Does Amazon’s entry mean a race to the bottom on price and are Australian retailers under siege as Microsoft suggests in its whitepaper ?

Ryan Murtagh, ‎chief executive, ‎Neto E-Commerce Solutions, said, “Efficient and nimble back-end infrastructure always translates into a better customer experience and more sustainable profits. Amazon doesn’t need local warehousing, inventory, and customer support to sell to Australians. They’re investing in these because they recognise the value of having local back-end infrastructure that can provide fast, flexible fulfilment to customers, further improving a value proposition that’s already proven immensely successful the world over.”

“Australian retailers should invest in building up back-end capabilities that directly influence what they can offer customers if they want to gain a competitive edge, rather than giving in to price pressures and undermining their future profitability,” he added.
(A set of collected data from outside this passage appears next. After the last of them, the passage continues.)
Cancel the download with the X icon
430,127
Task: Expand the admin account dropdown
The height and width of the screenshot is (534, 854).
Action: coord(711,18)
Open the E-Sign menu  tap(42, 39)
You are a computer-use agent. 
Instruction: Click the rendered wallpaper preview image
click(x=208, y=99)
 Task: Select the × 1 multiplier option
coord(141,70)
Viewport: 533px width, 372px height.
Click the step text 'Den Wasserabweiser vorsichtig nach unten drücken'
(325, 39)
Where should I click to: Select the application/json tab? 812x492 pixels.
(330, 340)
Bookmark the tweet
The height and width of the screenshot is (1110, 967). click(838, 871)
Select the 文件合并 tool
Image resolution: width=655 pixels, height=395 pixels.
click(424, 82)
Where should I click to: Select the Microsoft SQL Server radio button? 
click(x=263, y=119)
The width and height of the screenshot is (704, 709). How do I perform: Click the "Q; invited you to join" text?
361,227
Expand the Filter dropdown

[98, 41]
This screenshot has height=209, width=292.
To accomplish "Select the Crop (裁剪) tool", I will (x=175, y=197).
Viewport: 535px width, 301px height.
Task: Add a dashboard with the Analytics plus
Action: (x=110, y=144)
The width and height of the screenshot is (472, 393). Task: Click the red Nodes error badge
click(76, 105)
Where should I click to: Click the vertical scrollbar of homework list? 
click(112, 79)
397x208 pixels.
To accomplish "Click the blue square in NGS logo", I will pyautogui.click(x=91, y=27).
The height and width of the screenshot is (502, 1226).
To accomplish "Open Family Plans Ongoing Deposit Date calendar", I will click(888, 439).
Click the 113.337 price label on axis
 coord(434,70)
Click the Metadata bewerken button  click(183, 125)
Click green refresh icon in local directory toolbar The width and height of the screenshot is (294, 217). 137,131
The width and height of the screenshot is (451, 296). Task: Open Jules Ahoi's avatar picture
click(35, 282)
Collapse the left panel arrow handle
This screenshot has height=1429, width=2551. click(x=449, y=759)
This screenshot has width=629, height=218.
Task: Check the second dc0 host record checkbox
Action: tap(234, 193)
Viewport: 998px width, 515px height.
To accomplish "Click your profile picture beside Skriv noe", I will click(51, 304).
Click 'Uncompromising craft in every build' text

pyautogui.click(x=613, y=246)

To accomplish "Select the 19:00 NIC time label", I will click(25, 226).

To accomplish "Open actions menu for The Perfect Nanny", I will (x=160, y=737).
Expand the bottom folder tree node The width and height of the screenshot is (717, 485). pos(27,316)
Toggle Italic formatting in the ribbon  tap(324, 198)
Logistics options and inventory visibility stood out as influences on consumer experience, with the survey finding that 50% of Australian online shoppers expect to be able to return products via both physical stores or courier and postal services. These also feel retailers should be able to check stock availability across all channels while in-store – with 75% saying it significantly enhances their experience of the brand.

“Brands can no longer expect to stand out by offering e-commerce capabilities: our research found that 52% of consumers now expect every retailer to offer their own online store. The real points of differentiation now come from how effectively they can manage inventory, logistics, and support services like fulfilment, delivery, after-care and returns across numerous channels, and the extent to which they can use these services to give consumers the choice and convenience that they’re after,” said Murtagh.

“Smart Australian retailers will be avoiding the hyperbole about price-wars and focusing on building out their cross-channel capabilities to support customers wherever they want to shop and receive their products, including Amazon itself. At Neto, we’re already preparing to launch our Amazon plugin that will add the marketplace to the range of payment, accounting, and last-mile services with which our platform is fully integrated, helping our customers manage cross-channel complexity with minimal fuss,” he concluded.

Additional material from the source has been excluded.